If we have four points $A,$ $B,$ $C$ and $D$ in $\Bbb M$ satify the indentity

$$d(A,B)\cdot d(C,D)+d(A,D)\cdot d(B,C)=d(A,C)\cdot d(B,D).$$

Then we say that $A,$ $B,$ $C,$ $D$ are concyclic.

My Question 1. If $A,$ $B,$ $C$ and $D$ are concyclic then can we show that $$\cos(\angle BAC)=\cos(\angle BDC).$$

My Question 2. If $A,$ $B,$ $C$ and $D$ are concyclic then can we show there is a point $O$ such that $$d(O,A)=d(O,B)=d(O,C)=d(O,D).$$

My Question 3. If two questions 1 and 2 are not true then what is condition of $\Bbb M$ such that these are true?

Answer 1

For a counterexample to 2, we can take the points $A,B,C,D$ at $0,30,60,90$ degrees on the unit circle, and then add a bump to perturb the $x$-axis. In more detail:

Consider the surface $z=f(x,y)^2$, where $$f(x,y)=\max\left(0,\ 0.1 - \left(x-0.5\right)^2 - y^2 \right),$$ and distances from shortest paths on the surface. Take points $$A=\big(1,0,0\big),\ B=\big(\frac{\sqrt{3}}{2},\frac{1}{2},0\big),\ C=\big(\frac{1}{2},\frac{\sqrt{3}}{2},0\big),\ D=\big(0,1,0\big).$$ The distances between $A,B,C$ and $D$ are all the same as in the $xy$-plane, since the surface is flat away from $(0.5,0,0)$. So $A,B,C,D$ are concyclic in this surface.

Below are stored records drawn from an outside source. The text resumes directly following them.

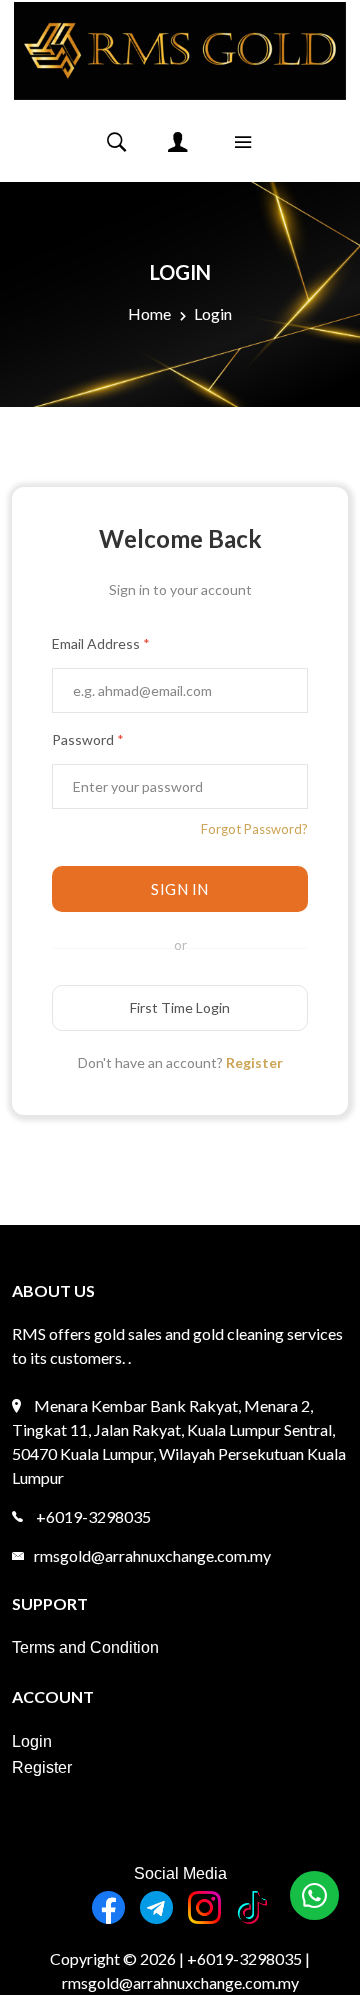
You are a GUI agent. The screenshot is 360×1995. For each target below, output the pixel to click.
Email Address (101, 643)
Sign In (180, 889)
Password (88, 739)
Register (254, 1062)
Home (149, 313)
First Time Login (180, 1007)
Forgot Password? (254, 829)
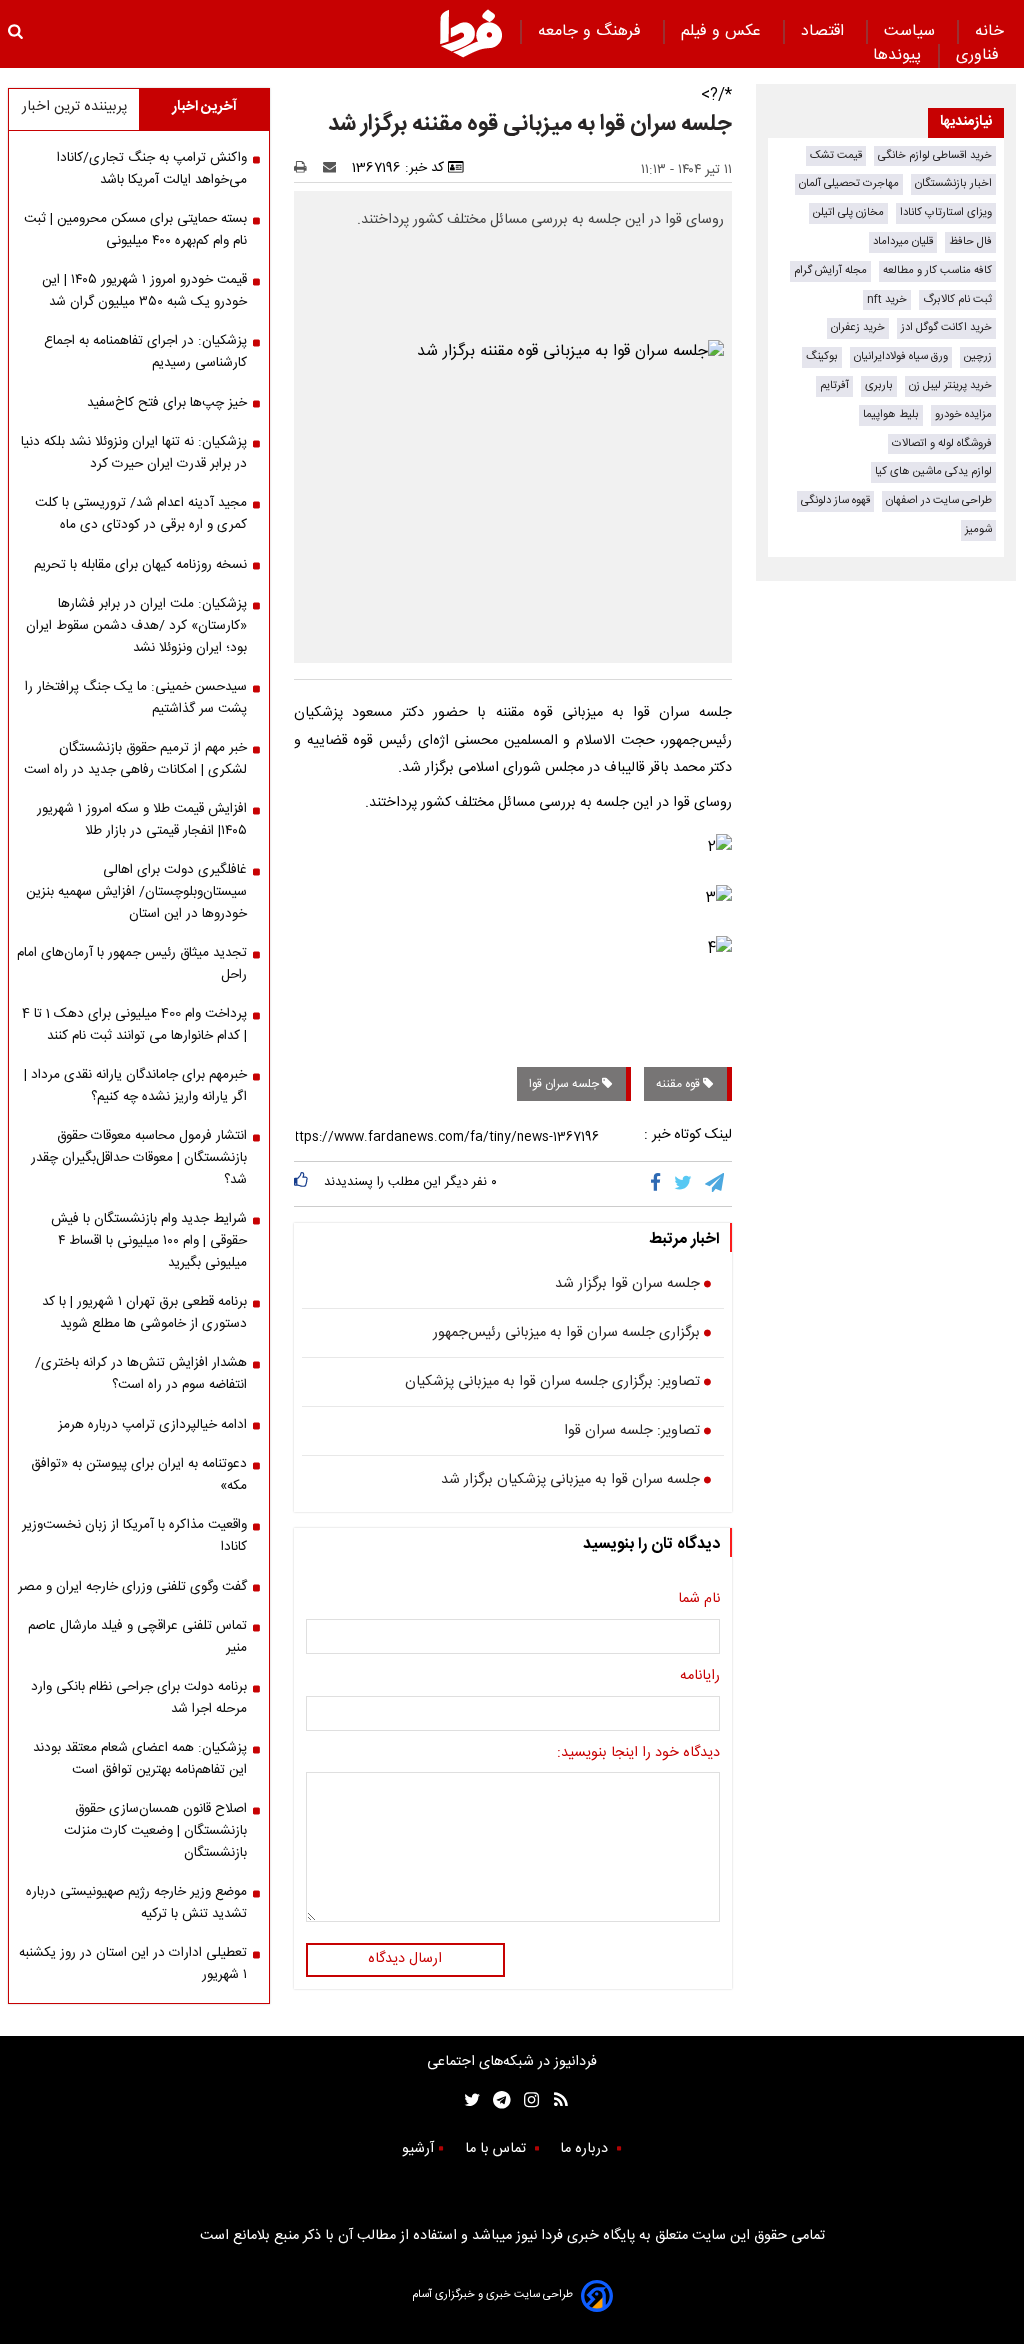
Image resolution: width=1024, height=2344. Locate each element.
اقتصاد (825, 31)
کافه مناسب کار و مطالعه (937, 270)
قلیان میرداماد (903, 241)
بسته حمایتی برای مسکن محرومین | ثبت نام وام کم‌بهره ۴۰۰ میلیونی (135, 230)
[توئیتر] (468, 2100)
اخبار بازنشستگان (953, 183)
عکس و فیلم (723, 31)
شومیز (978, 529)
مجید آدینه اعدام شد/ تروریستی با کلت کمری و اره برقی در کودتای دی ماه (141, 514)
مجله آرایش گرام (830, 270)
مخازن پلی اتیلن (848, 212)
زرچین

Taking $O=(0,0,0)$, the distances $OB,OC,OD$ are also as in the $xy$-plane, and $O$ is the unique point on the surface with $OB=OC=OD$. But the shortest path from $O$ to $A$ has to pass by the bump, so $OA>OB$, and there is no point with $OA=OB=OC=OD$.